[Passage provided]
== Segment start ==
The evidence reveals beyond dispute that the petitioner’s husband suffered an injury to his side, undoubtedly causing the hernia in question, in 1931. His wife and other witnesses placed the time as in the month of July. The respondent’s physician, who examined the deceased on February 17, 1932, testified that the deceased said it was in April or May, 1931 that he suffered the injury. This accident in 1931 happened while the petitioner’s husband was working on the extractor. He asked to be relieved from this work and he was given work of a lighter nature thereafter. For this injury he made no claim of any kind for compensation and continued to work regularly whenever the mill ran, up until August 28, 1933. He complained from time to time to his wife, and possibly others, about the pain in his side and he was advised to have the matter attended to, and the respondent’s physician, in February 1932, suggested an operation at that time hut nothing was done about the matter. It seems quite clear from the evidence in the ease that whatever accident there was happened in 1931, not later than the month of July.

This conclusion is further borne out by the testimony of the respondent’s doctor, who said that when he examined the deceased in February 1932, the hernia was not new or fresh and also by the hospital record, which shows that at the time of the operation there were certain adhesions, which would indicate that the hernia had been in existence for some little time and had not occurred just a few days before.

It is obvious that this petition cannot apply to the accident which happened in 1931, first, because that date is not alleged therein, and, secondly, because the present petition is brought too late to refer to that happening.

Dunn vs. United Lace & Braid Mfg. Co., 164 Atl. 329.
== Segment end ==
[Provided data]
== Segment start ==
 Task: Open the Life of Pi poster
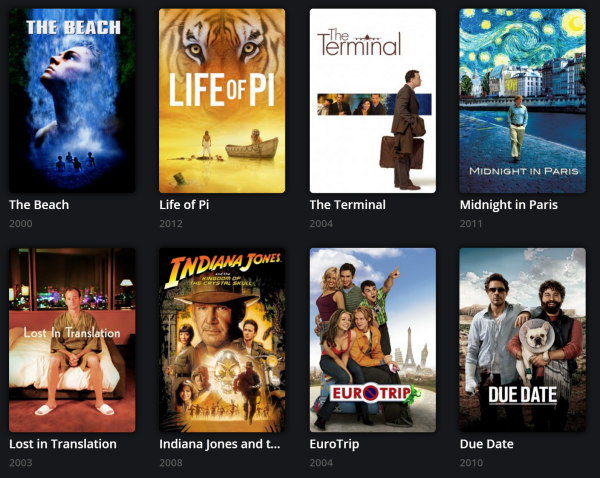coord(222,101)
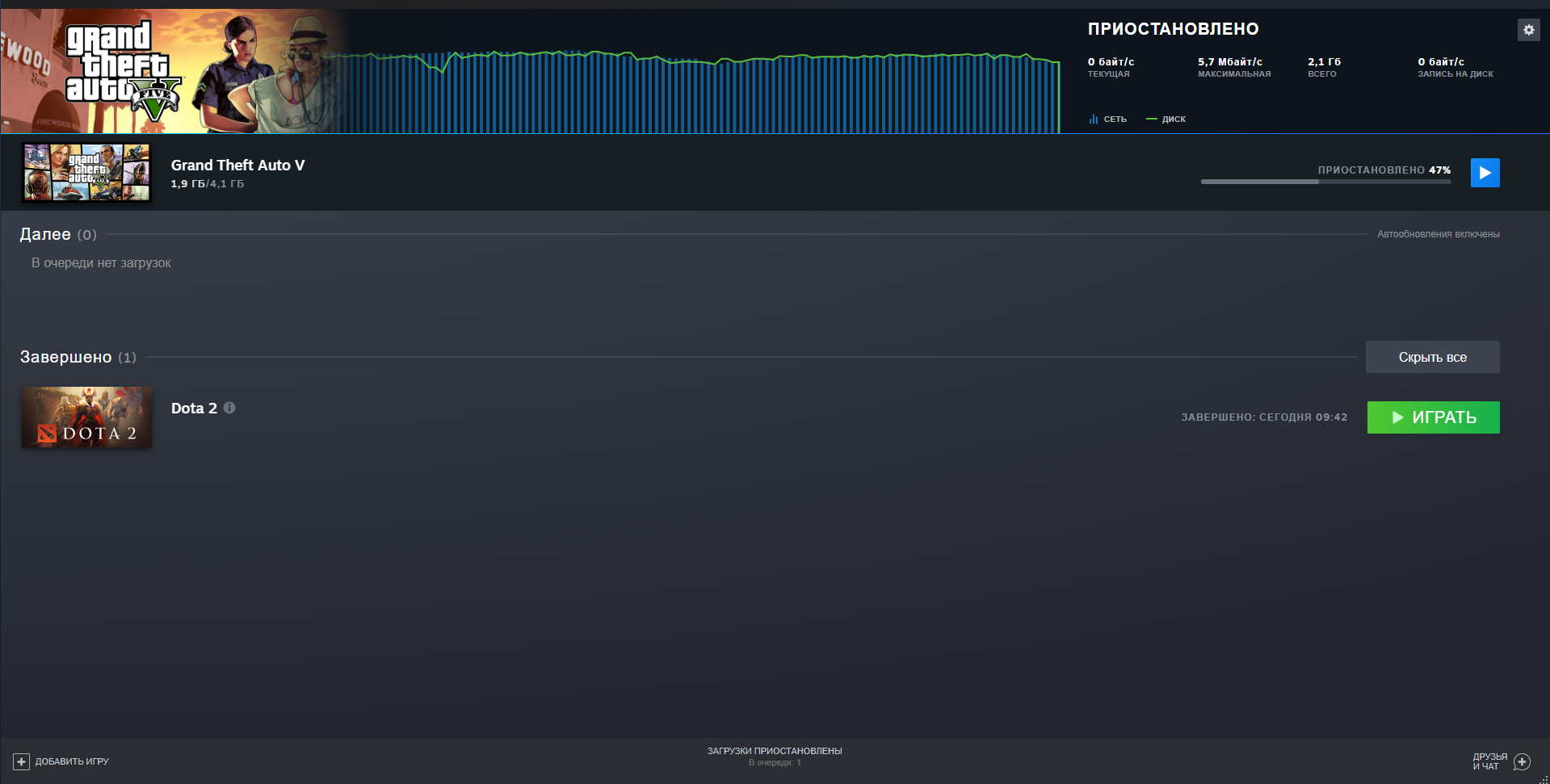Click the ДИСК disk legend indicator
The width and height of the screenshot is (1550, 784).
pyautogui.click(x=1152, y=119)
== Segment end ==
[Using the information]
(1) Translate this sentence from the court passage on the hernia claim into Spanish: "He asked to be relieved from this work and he was given work of a lighter nature thereafter."
(2) Using the court passage on the hernia claim, decide whether each statement agrees with it. Answer yes or no and quote the words that decide it.
(a) The respondent's physician examined the deceased on February 17, 1932.
(b) The petitioner's husband sought compensation for the 1931 injury.
(c) The hospital record showed no adhesions at the time of the operation.
(3) Continue the court passage on the hernia claim from its last line.

[Solved problems]
(1) Pidió que se le relevara de este trabajo y, a partir de entonces, se le asignó un trabajo de naturaleza más ligera.

(2)
(a) Yes: "who examined the deceased on February 17, 1932"
(b) No: "For this injury he made no claim of any kind for compensation"
(c) No: "at the time of the operation there were certain adhesions"

(3)
The petitioner argues, first, that under the provisions of the Compensation Act in a case such as this, she may bring the petition within one year of the time of the injured man’s death, and because of the claim that the illness in August 1933 was connected by a chain of circumstances with the accident of 1931, she may rely on the original accident followed by the subsequent sickness. The Court is of the opinion that this claim cannot successfully be maintained and that the provisions of the Act cannot be so construed.

The petitioner also claims that, while granting the testimony discloses an accident in 1931, there was an aggravation or acceleration in August 1933 of an existing condition, so that it can be considered that there was an accident on said last named date.

For petitioner: Alfred D’Amario.

For respondent: Clifford A. Kingsley.

In the opinion of the Court there is no direct evidence which shows any unusual happening or event which could properly he considered as an aggravation of the old injury. Apparently on August 2S, 1933, the petitioner’s husband was proceeding about his work in the usual and ordinary manner when he was suddenly overcome by a hernia which had then existed for upwards of two years.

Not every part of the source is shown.